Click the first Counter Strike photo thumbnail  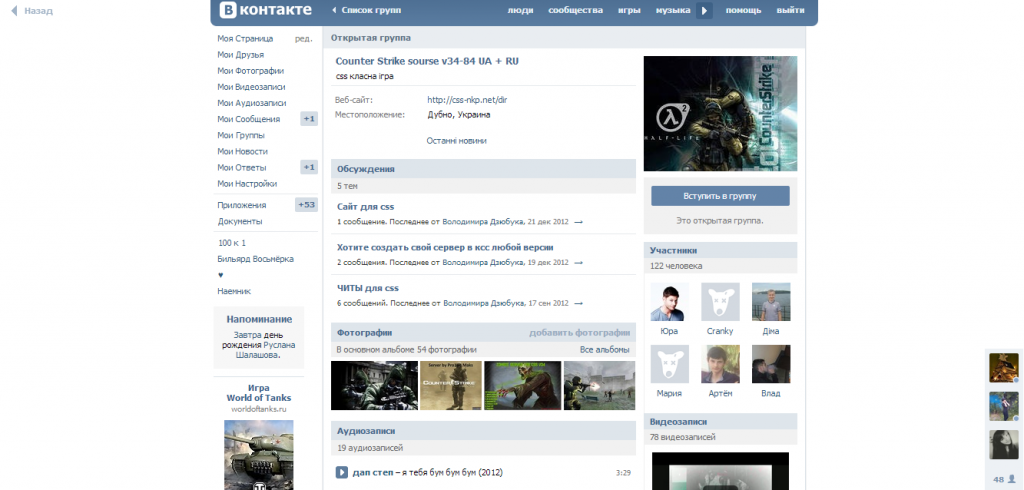(x=373, y=385)
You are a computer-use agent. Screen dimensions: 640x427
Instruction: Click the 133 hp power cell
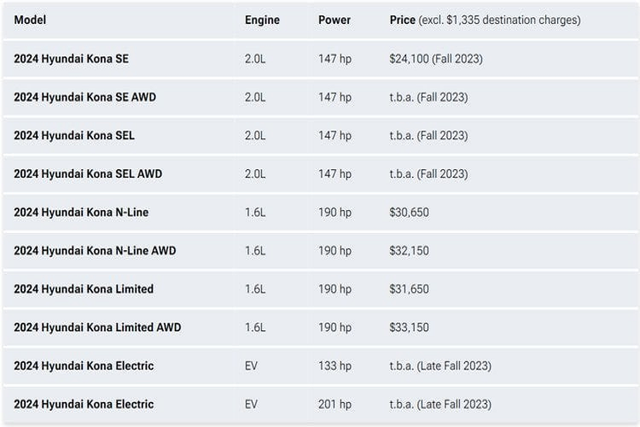coord(335,366)
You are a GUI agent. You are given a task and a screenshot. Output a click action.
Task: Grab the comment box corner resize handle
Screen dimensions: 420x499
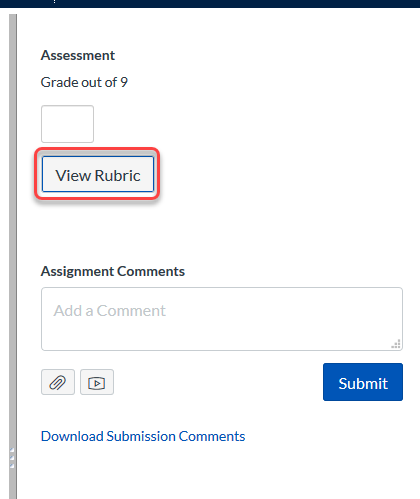point(396,344)
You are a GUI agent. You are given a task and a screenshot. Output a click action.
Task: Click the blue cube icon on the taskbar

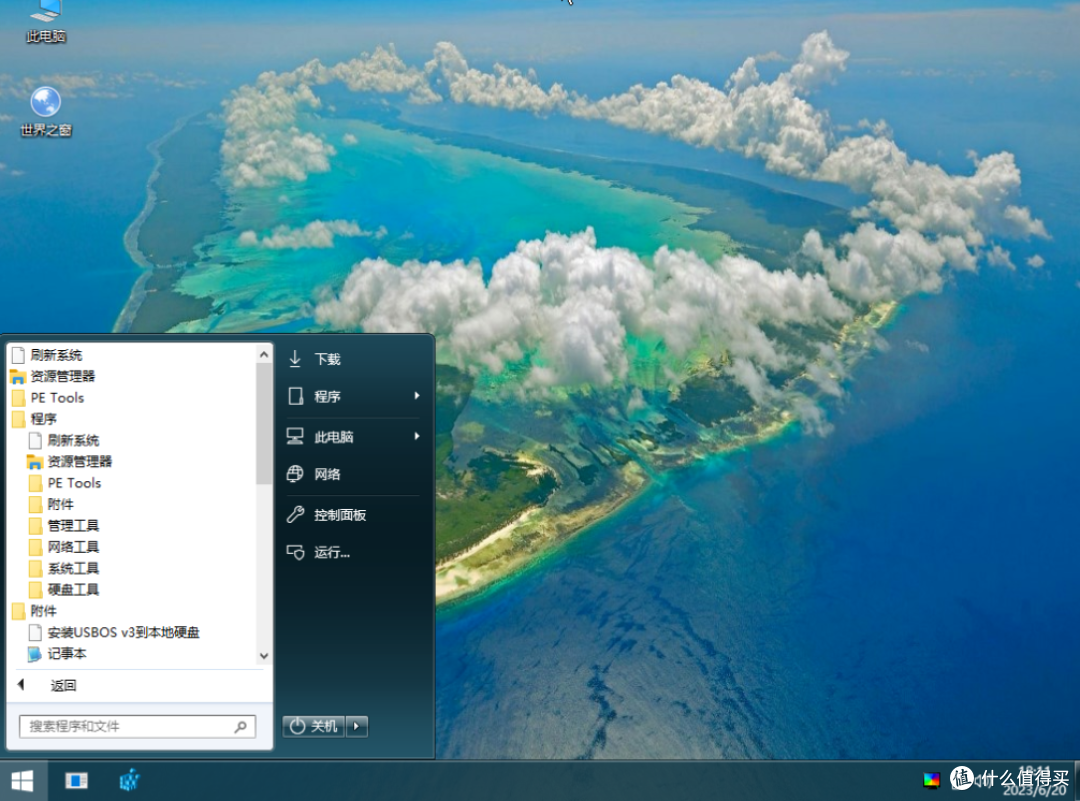point(130,780)
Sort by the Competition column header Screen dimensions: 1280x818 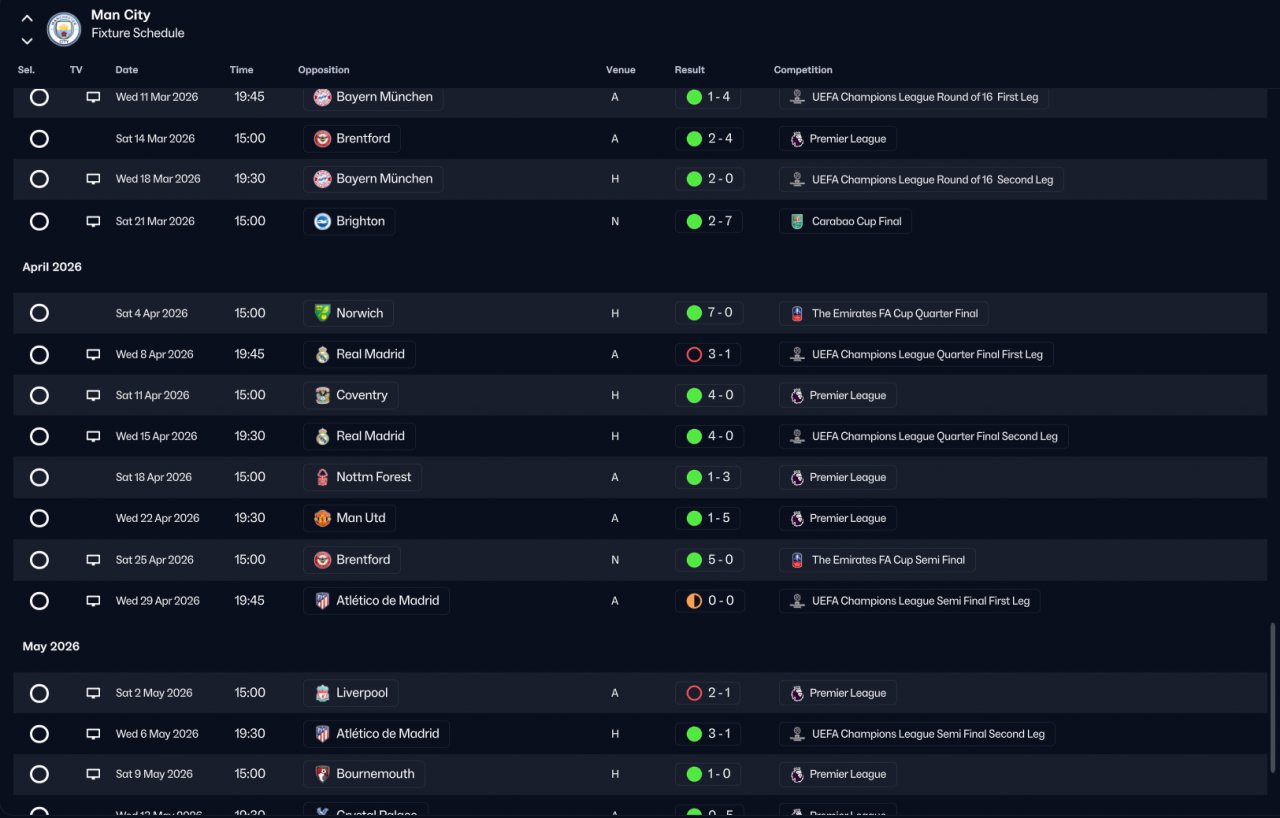tap(803, 70)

- - - - - - -

Every line above between the one containing "You are a computer-use" and the one containing "Task: Grab the", those two included, is to be printed exactly. No pictures go into the copy.

You are a computer-use agent. Screen dimensions: 640x427
Instruction: Click the 133 hp power cell
coord(335,366)
You are a GUI agent. You are given a task and a screenshot. Output a click action.
Task: Grab the comment box corner resize handle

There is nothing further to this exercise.